STJ mantém prisão de mãe suspeita de tráfico no Amazonas
A Quinta Turma do Superior Tribunal de Justiça (STJ) decidiu, nesta sexta-feira (21), manter a prisão preventiva de Cíntia Morais Ramos, investigada por participação em uma organização criminosa ligada ao tráfico de drogas em Uarini, no interior do Amazonas. O relator do caso foi o ministro Reynaldo Soares da Fonseca. A defesa da ré havia solicitado a substituição da prisão por domiciliar, alegando que Cíntia é mãe e única responsável por uma criança de 2 anos com transtorno do espectro autista (TEA).
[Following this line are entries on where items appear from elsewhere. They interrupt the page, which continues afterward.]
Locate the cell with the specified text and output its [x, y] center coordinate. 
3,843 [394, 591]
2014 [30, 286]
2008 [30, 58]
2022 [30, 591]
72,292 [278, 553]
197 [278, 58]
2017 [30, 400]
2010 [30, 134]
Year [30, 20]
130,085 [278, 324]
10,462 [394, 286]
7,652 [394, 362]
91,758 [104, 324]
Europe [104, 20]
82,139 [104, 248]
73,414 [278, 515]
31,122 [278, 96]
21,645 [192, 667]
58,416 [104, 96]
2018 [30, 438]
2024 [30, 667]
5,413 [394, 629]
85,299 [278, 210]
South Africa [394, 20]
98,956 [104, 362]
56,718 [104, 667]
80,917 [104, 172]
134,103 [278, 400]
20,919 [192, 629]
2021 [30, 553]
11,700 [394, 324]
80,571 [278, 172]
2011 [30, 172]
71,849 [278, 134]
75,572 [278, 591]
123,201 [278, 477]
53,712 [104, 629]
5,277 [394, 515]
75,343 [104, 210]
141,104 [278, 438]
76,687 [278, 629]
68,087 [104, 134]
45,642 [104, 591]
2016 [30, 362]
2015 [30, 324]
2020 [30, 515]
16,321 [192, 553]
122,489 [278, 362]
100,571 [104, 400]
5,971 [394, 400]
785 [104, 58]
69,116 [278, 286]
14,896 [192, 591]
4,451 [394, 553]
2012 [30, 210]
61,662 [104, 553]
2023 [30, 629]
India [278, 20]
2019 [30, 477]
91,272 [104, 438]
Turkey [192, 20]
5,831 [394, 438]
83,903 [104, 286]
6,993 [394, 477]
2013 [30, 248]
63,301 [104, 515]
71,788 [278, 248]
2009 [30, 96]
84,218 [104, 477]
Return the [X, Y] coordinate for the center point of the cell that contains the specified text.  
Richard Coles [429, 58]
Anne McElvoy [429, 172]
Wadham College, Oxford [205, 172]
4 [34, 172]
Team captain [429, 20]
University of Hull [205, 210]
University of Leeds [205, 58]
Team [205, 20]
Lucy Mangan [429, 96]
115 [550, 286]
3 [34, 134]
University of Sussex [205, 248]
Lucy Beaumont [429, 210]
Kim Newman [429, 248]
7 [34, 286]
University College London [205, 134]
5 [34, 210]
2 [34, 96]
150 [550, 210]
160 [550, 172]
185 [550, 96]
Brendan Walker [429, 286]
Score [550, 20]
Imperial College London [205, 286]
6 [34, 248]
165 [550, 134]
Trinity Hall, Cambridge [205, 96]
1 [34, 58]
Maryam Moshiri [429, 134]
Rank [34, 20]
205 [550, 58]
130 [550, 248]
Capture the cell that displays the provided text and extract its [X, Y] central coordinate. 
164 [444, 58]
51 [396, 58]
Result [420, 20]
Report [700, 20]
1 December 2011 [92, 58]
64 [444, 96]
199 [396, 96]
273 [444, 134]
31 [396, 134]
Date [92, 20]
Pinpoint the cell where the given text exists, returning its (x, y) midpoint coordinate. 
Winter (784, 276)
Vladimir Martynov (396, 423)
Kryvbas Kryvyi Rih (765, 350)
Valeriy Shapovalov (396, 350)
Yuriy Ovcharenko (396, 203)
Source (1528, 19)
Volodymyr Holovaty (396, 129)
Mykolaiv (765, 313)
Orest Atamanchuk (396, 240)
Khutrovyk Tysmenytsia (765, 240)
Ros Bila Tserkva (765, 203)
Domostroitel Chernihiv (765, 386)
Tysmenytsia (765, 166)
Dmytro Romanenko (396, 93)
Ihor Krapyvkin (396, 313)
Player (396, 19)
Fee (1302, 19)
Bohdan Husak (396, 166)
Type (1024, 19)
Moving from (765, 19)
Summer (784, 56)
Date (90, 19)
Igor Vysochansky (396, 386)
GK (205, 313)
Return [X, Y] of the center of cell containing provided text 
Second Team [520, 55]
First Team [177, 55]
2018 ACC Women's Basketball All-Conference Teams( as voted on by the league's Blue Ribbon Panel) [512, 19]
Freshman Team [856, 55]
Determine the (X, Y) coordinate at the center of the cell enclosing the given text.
O Tribunal de Justiça do Amazonas (TJAM) já havia negado o pedido, ressaltando a gravidade das condutas investigadas e a ausência de comprovação da indispensabilidade da presença materna. Ao analisar o caso, o ministro Fonseca afirmou que “o habeas corpus não pode ser utilizado como substituto de recurso próprio, salvo quando houver ilegalidade evidente na prisão — o que não foi demonstrado”.
Segundo as investigações, Cíntia teria atuado como co-líder do grupo criminoso, fornecendo dados pessoais e bancários usados na movimentação financeira do tráfico, incluindo chaves PIX em seu nome. A residência da suspeita também teria sido usada como ponto de venda de drogas, e terceiros teriam sido intimidados com armas de fogo. Para o STJ, esses elementos justificam a manutenção da prisão preventiva, com o objetivo de garantir a ordem pública.
Outras alegações da defesa, como a ausência de objetos ilícitos durante o cumprimento do mandado e o uso de telefone por terceiros, não foram analisadas pelo STJ, por dependerem de reexame de provas, o que não é permitido em habeas corpus. Com isso, o colegiado negou provimento ao recurso e manteve a prisão de Cíntia Morais Ramos.